DES MOINES, Iowa — Last season was a landmark year for basketball in the state of Iowa, as three Division I teams reached the NCAA Tournament for the first time.
Drake is hoping to crash that party soon.
The Bulldogs, who've been to the NCAA Tournament just once since 1971, are optimistic it can inch closer to postseason play in 2015-16.
The "Big Dance" might be a stretch. But a run at .500 after two losing seasons under third-year coach Ray Giacoletti — even with 10 underclassmen on the roster — is certainly a possibility.
Drake, which went 9-22 last year, opens at Tulane on Nov. 16.
"I think right now, we make a huge jump in year three. And then, moving into year four, we can start talking about getting into the upper third (of the Missouri Valley Conference)," Giacoletti said. "You do that, you give yourself a chance to compete for championships."

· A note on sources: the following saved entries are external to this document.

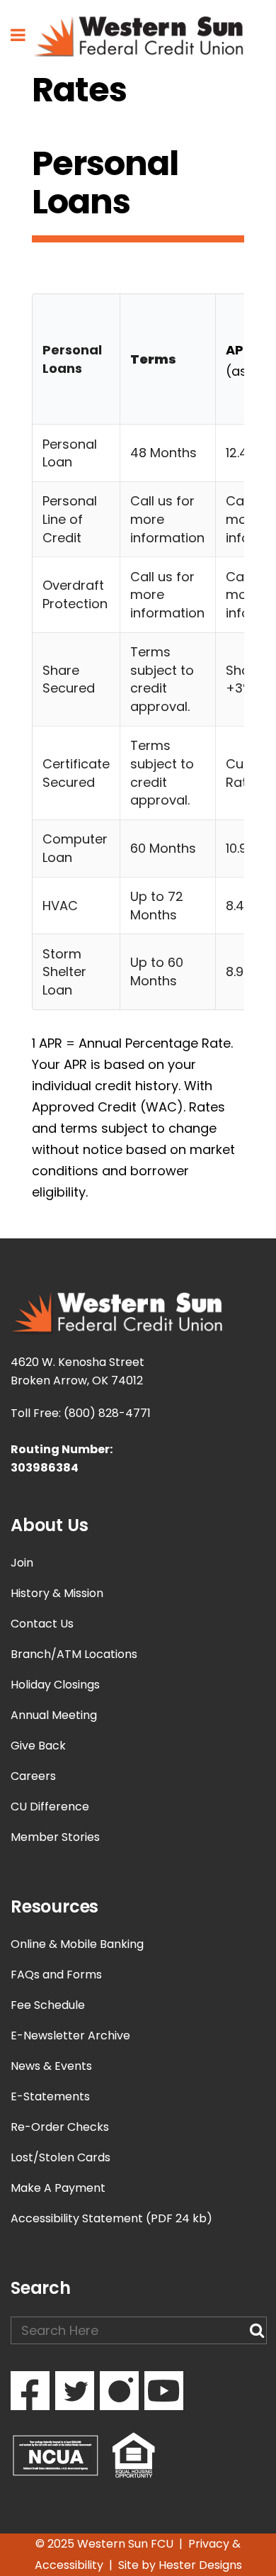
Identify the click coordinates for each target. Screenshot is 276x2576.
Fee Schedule (48, 2005)
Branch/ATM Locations (74, 1654)
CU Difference (50, 1806)
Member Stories (55, 1837)
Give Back (38, 1745)
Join (22, 1563)
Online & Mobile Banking (77, 1944)
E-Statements (50, 2096)
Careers (33, 1776)
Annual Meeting (54, 1715)
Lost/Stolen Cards (60, 2157)
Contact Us (42, 1623)
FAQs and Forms (56, 1974)
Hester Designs (200, 2565)
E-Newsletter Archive (70, 2035)
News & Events (51, 2066)
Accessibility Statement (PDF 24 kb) (111, 2218)
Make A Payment (58, 2188)
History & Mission (57, 1593)
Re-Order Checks (60, 2127)
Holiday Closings (55, 1684)
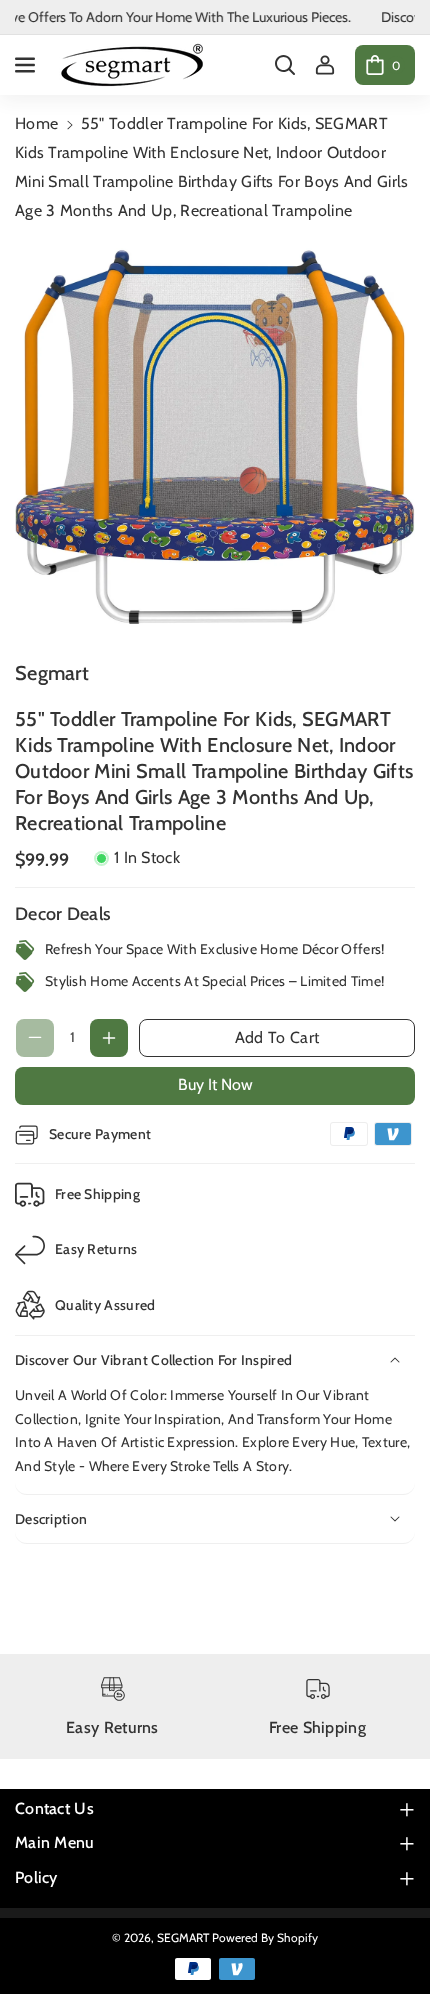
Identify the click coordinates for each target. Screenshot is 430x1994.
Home (36, 123)
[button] (27, 65)
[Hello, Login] (325, 65)
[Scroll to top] (387, 1931)
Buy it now (215, 1084)
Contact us (54, 1808)
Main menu (55, 1842)
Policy (36, 1877)
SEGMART (183, 1937)
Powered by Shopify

Many program turnarounds are keyed by a breakout star — and often one that the bigger schools overlooked.
Drake just might have found that guy in sophomore guard Reed Timmer.
Timmer is exactly the kind of player Giacoletti hopes to build his teams at Drake with; a prolific Midwestern high school player undervalued by high-major programs.
Timmer, who scored over 2,000 points for Eisenhower High in New Berlin, Wisconsin, was one of just 15 freshmen nationally with at least 11 points and 2.5 assists per game a year ago. He also averaged 15.6 points in his last 10 games, including a 25-point outburst at Southern Illinois.
Timmer will be joined in the backcourt by Penn State transfer Graham Woodward, sophomores C.J. Rivers and Ore Arogundade and Karl Madison, the only senior on the roster.
"Last year...coach (Giacoletti) was telling me, 'Get your feet wet. Get your experience. Not much is expected,'" Timmer said. "But now it's come full circle and you realize this team has the capability of making a huge step."
Drake doesn't have a ton of depth in the frontcourt. It's an issue Giacoletti attempted to fix by signing four freshmen big men — though he'd like to redshirt as many of those players as he can so they can build up their bodies.
That's why the Bulldogs will be asking for a lot from Jacob Enevold and Kale Abrahamson.
Enevold, a 7-foot center from Denmark, averaged 8.5 points and 5.8 rebounds and made the Valley's All-Improved team a year ago. Size was an issue for the Dane early in his career, but he's up to nearly 250 pounds.
Abrahamson, a 6-foot-8 forward from nearby West Des Moines Valley High, scored 4.9 points per game for the Wildcats before choosing to transfer closer to home.
Polish freshman Dominik Olejniczak, who is 7-foot and 230 pounds, might have a chance to help this year as well if he continues to improve.
"I think you will see a huge jump with this team. Just talent level alone," Giacoletti said. "Selfishly, I hope we're pretty darn good out of the gate."